# [Records for the exercise]

════

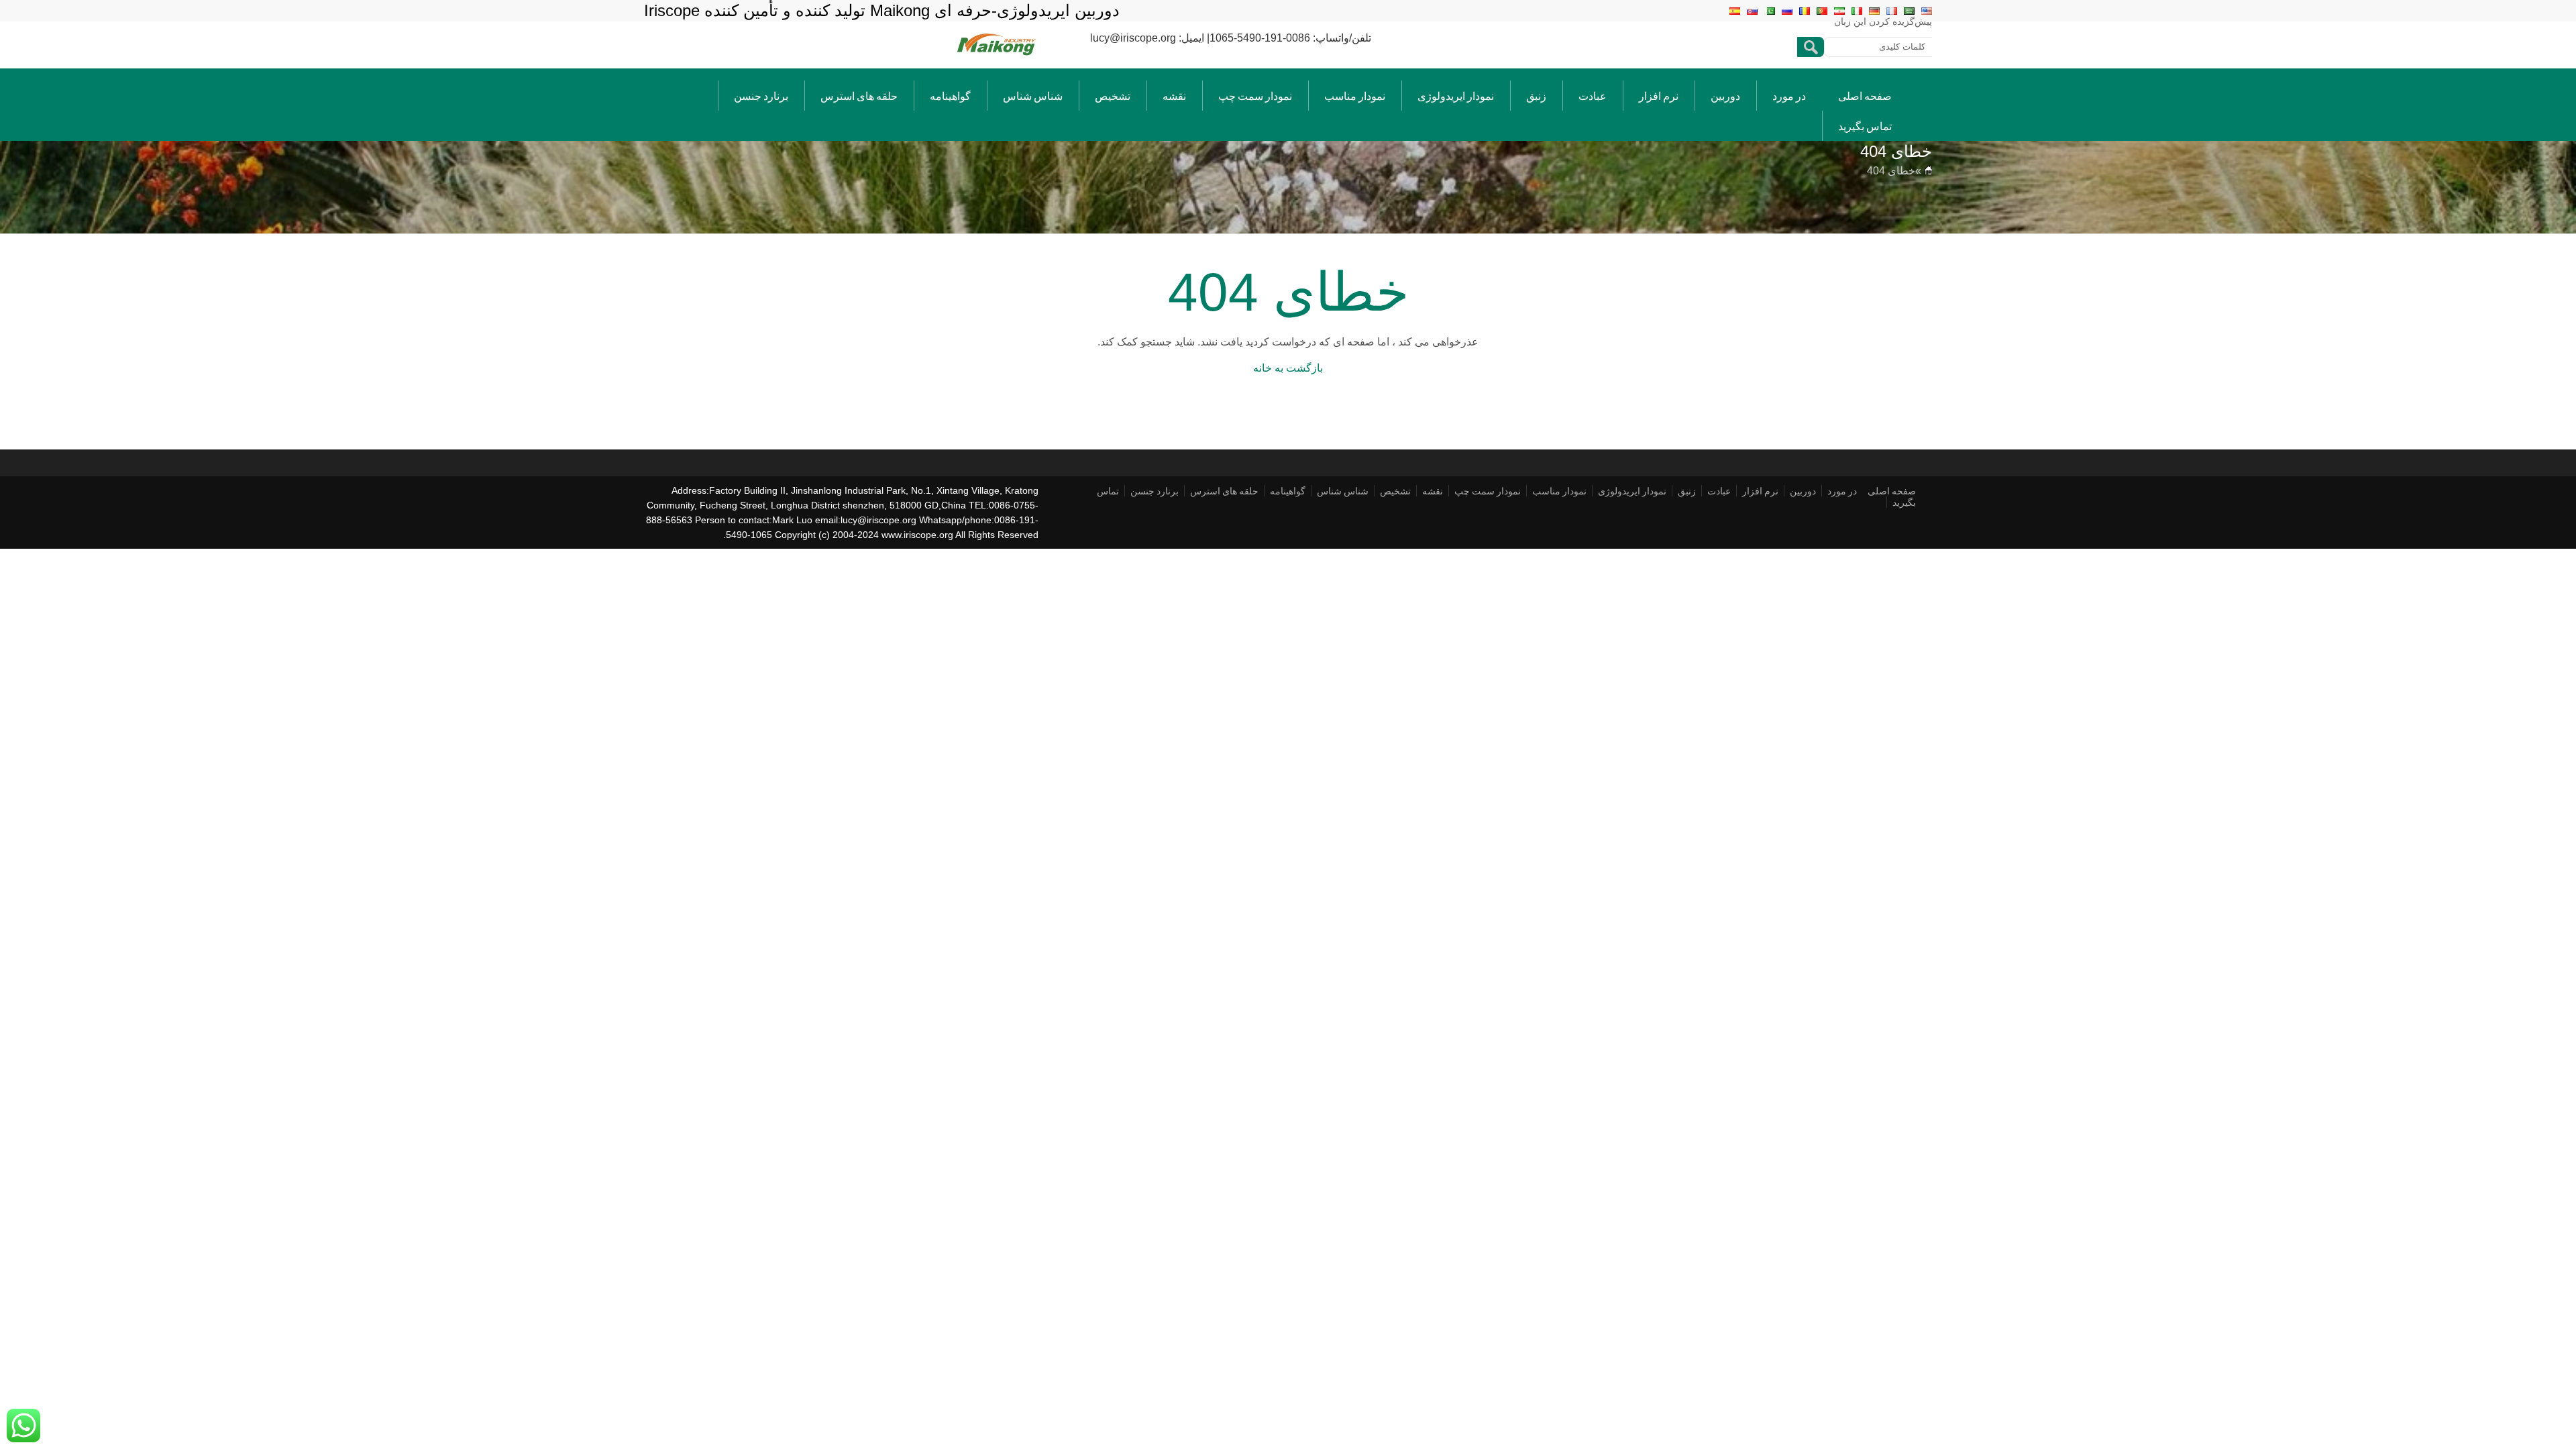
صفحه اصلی (1865, 95)
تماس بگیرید (1865, 125)
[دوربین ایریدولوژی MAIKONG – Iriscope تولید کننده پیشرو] (997, 54)
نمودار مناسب (1354, 95)
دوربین (1725, 95)
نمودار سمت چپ (1255, 95)
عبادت (1592, 95)
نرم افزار (1658, 95)
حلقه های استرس (859, 95)
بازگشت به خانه (1288, 368)
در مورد (1789, 95)
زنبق (1536, 95)
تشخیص (1112, 95)
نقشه (1174, 95)
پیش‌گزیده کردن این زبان (1883, 21)
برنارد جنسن (761, 95)
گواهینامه (950, 95)
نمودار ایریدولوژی (1455, 95)
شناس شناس (1033, 95)
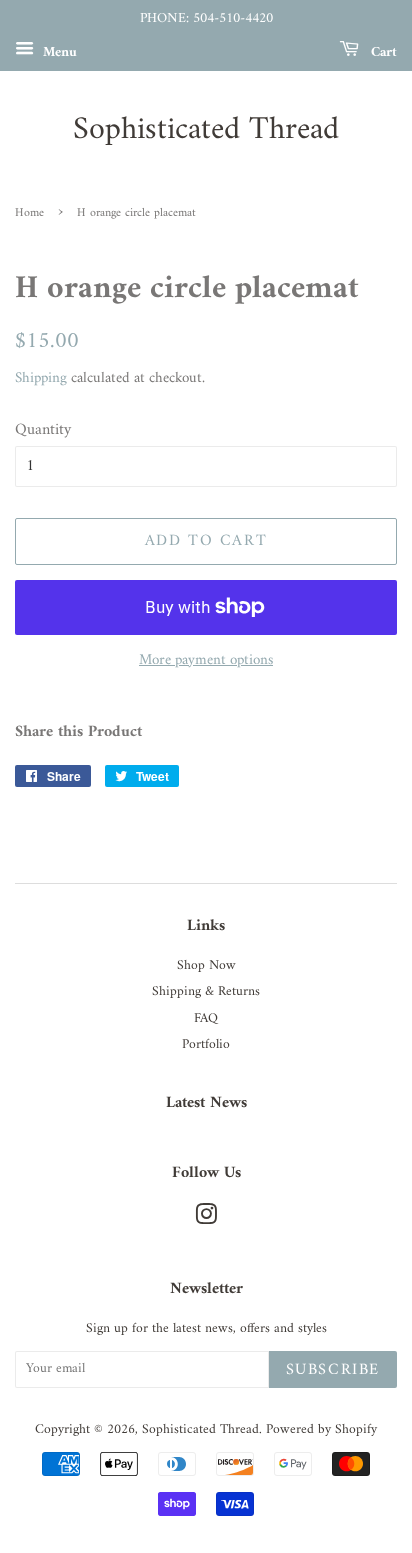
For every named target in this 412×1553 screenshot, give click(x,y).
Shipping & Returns (206, 992)
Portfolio (206, 1045)
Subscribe (333, 1370)
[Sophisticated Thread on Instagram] (206, 1220)
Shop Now (206, 966)
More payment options (206, 660)
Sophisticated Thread (206, 130)
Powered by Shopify (321, 1430)
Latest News (206, 1103)
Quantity (43, 430)
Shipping (41, 378)
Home (29, 213)
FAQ (206, 1019)
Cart (382, 51)
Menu (58, 51)
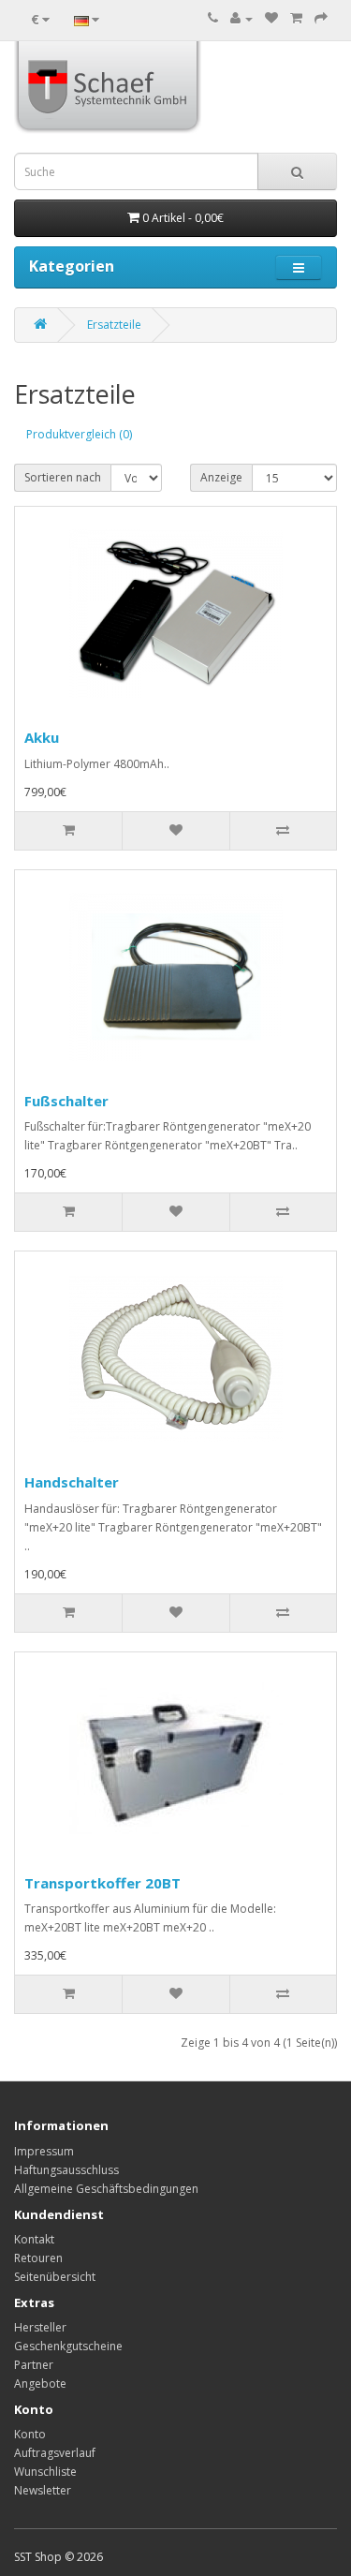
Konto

════

# [Your objective]
Using the material above, transcribe exactly the lines from the one holding "در مورد (1789, 95)" to the one holding "Shop Now (206, 966)", both ends kept. Do not carry over any pictures.

# [Output for this task]
در مورد (1789, 95)
زنبق (1536, 95)
تشخیص (1112, 95)
نقشه (1174, 95)
پیش‌گزیده کردن این زبان (1883, 21)
برنارد جنسن (761, 95)
گواهینامه (950, 95)
نمودار ایریدولوژی (1455, 95)
شناس شناس (1033, 95)
For every named target in this 412×1553 screenshot, give click(x,y).
Shipping & Returns (206, 992)
Portfolio (206, 1045)
Subscribe (333, 1370)
[Sophisticated Thread on Instagram] (206, 1220)
Shop Now (206, 966)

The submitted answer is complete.